Word for word, set down every line of the entries below from the line with "1280x801 pixels. How" to the line with "Click inside the", including both, and no other line.

[Collected data]
################

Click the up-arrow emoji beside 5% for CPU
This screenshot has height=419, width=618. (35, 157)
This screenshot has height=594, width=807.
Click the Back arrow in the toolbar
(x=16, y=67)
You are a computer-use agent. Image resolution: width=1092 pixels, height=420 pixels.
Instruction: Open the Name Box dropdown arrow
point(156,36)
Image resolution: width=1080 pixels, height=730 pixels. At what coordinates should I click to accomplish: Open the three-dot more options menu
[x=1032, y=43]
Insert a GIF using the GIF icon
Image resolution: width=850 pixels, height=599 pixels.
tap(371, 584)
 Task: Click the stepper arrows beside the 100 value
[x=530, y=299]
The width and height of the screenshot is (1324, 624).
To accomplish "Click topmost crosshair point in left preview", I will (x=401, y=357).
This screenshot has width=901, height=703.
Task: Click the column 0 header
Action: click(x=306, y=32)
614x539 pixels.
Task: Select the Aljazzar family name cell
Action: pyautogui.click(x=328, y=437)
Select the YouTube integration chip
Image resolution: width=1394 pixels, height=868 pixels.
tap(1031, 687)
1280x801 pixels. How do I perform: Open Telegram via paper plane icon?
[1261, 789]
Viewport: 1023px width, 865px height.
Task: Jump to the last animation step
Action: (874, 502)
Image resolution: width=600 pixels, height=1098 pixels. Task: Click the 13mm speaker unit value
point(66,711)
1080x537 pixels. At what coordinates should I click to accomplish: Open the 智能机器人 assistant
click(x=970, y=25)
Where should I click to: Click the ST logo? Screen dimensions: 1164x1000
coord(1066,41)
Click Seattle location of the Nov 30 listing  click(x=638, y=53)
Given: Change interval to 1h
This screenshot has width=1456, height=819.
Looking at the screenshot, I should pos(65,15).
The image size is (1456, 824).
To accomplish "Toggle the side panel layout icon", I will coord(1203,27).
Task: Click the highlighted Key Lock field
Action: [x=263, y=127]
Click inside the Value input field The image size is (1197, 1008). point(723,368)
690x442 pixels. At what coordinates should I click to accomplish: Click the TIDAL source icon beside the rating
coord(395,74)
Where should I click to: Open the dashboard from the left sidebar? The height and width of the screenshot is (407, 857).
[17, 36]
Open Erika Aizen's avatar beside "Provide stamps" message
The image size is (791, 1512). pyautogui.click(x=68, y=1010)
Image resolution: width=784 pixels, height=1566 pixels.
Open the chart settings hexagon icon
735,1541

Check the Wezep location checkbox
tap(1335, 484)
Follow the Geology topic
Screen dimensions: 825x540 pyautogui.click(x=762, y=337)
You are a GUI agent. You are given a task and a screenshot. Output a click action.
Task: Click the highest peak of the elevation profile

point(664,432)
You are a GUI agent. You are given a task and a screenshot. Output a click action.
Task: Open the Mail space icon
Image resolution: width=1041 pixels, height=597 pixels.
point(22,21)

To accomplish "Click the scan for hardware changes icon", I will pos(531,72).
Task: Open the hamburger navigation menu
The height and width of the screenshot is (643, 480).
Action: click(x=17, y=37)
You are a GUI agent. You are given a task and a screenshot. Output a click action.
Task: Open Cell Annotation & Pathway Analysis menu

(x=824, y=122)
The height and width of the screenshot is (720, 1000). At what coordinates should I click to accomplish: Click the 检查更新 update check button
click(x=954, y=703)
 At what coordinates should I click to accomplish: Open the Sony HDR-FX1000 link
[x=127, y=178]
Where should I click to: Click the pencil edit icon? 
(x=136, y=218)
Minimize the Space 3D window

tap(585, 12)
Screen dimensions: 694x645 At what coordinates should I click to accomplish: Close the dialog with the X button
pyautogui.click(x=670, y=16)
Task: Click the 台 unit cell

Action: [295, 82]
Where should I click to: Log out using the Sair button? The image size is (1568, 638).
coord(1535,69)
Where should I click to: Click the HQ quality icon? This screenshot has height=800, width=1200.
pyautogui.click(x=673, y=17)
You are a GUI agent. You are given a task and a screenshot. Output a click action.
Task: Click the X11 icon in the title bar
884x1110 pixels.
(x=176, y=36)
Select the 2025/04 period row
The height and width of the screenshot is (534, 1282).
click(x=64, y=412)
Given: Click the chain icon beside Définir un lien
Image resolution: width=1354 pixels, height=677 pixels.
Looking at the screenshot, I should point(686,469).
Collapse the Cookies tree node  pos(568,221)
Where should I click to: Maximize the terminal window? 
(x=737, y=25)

################

EXERCISE ANSWER –
1280x801 pixels. How do I perform: Open Telegram via paper plane icon?
[1261, 789]
Viewport: 1023px width, 865px height.
Task: Jump to the last animation step
Action: (874, 502)
Image resolution: width=600 pixels, height=1098 pixels. Task: Click the 13mm speaker unit value
point(66,711)
1080x537 pixels. At what coordinates should I click to accomplish: Open the 智能机器人 assistant
click(x=970, y=25)
Where should I click to: Click the ST logo? Screen dimensions: 1164x1000
coord(1066,41)
Click Seattle location of the Nov 30 listing  click(x=638, y=53)
Given: Change interval to 1h
This screenshot has width=1456, height=819.
Looking at the screenshot, I should pos(65,15).
The image size is (1456, 824).
To accomplish "Toggle the side panel layout icon", I will coord(1203,27).
Task: Click the highlighted Key Lock field
Action: [x=263, y=127]
Click inside the Value input field The image size is (1197, 1008). point(723,368)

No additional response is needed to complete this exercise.